NullOptimizer should do nothing. Multistarting it should be the same as a ‘dumb’ search over points.
- class moe.tests.optimal_learning.python.python_version.optimization_test.TestOptimizer[source]¶
Bases: moe.tests.optimal_learning.python.optimal_learning_test_case.OptimalLearningTestCase
Test the implemented optimizers on a simple quadratic objective.
We check GD in an unconstrained setting, a constrained setting, and we test multistarting it. For the other optimizers we check them in a constrained setting and a multistarted setting.
We don’t test the stochastic averaging option meaningfully. We check that the optimizer will average the number of steps specified by input. We also check that the simple unconstrained case can also be solved with averaging on*.
* This is not much of a test. The problem is convex and isotropic so GD will take a more or less straight path to the maxima. Averaging can only reduce the accuracy of the solve.
TODO(GH-179): Build a simple stochastic objective and test the stochastic component fully.

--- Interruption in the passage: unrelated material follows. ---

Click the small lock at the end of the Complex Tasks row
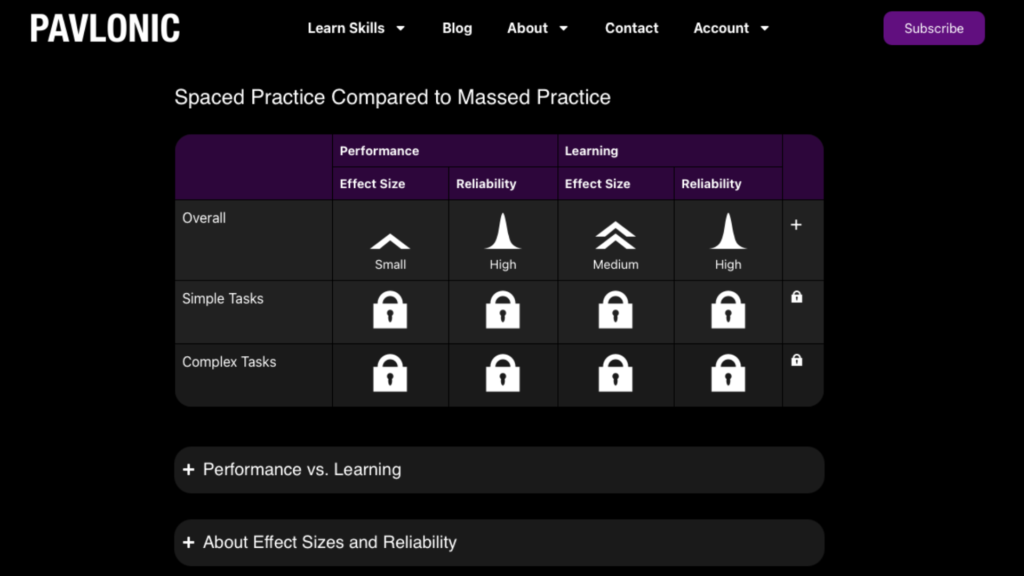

- multistarted_optimizer_test(optimizer)[source]¶
Check that the multistarted optimizer can find the optimum in a ‘very’ large domain.
- optimizer_test(optimizer, tolerance=2e-13)[source]¶
Check that the optimizer can find the optimum of the quadratic test objective.
- test_bfgs_multistarted_optimizer()[source]¶
Test if BFGS can optimize a “hard” objective function with multistarts.
- test_cobyla_multistarted_optimizer()[source]¶
Test if COBYLA can optimize a “hard” objective function with multistarts.
- test_get_averaging_range()[source]¶
Test the method used to produce what interval to average over in Polyak-Ruppert averaging.
- test_gradient_descent_multistarted_optimizer()[source]¶
Test if Gradient Descent can optimize a “hard” objective function with multistarts.
- test_gradient_descent_optimizer()[source]¶
Test if Gradient Descent can optimize a simple objective function.
- test_gradient_descent_optimizer_constrained()[source]¶
Check that gradient descent can find the global optimum (in a domain) when the true optimum is outside.
Module contents¶
Test suite for the Python implementation of optimal_learning.
- Lower level functions (e.g., covariance) are generally tested with a combination of manual verification and derivative pinging.
- Mid-level level functions (e.g., log likelihood) are mostly tested with derivative pinging.
- High-level functions (e.g., optimization of EI or log likelihood) are only loosely tested, only checking that outputs are valid (vs trying to verify them).
Note
the Python implementation is additionally tested against the C++ (same inputs, same results for the various optimal_learning features) implementation (see moe/tests/optimal_learning/python/cpp_wrappers).
TODO(GH-178): in general, the Python test suite is lacking and we rely on comparison against the more extensively tested C++ implementation to check the Python.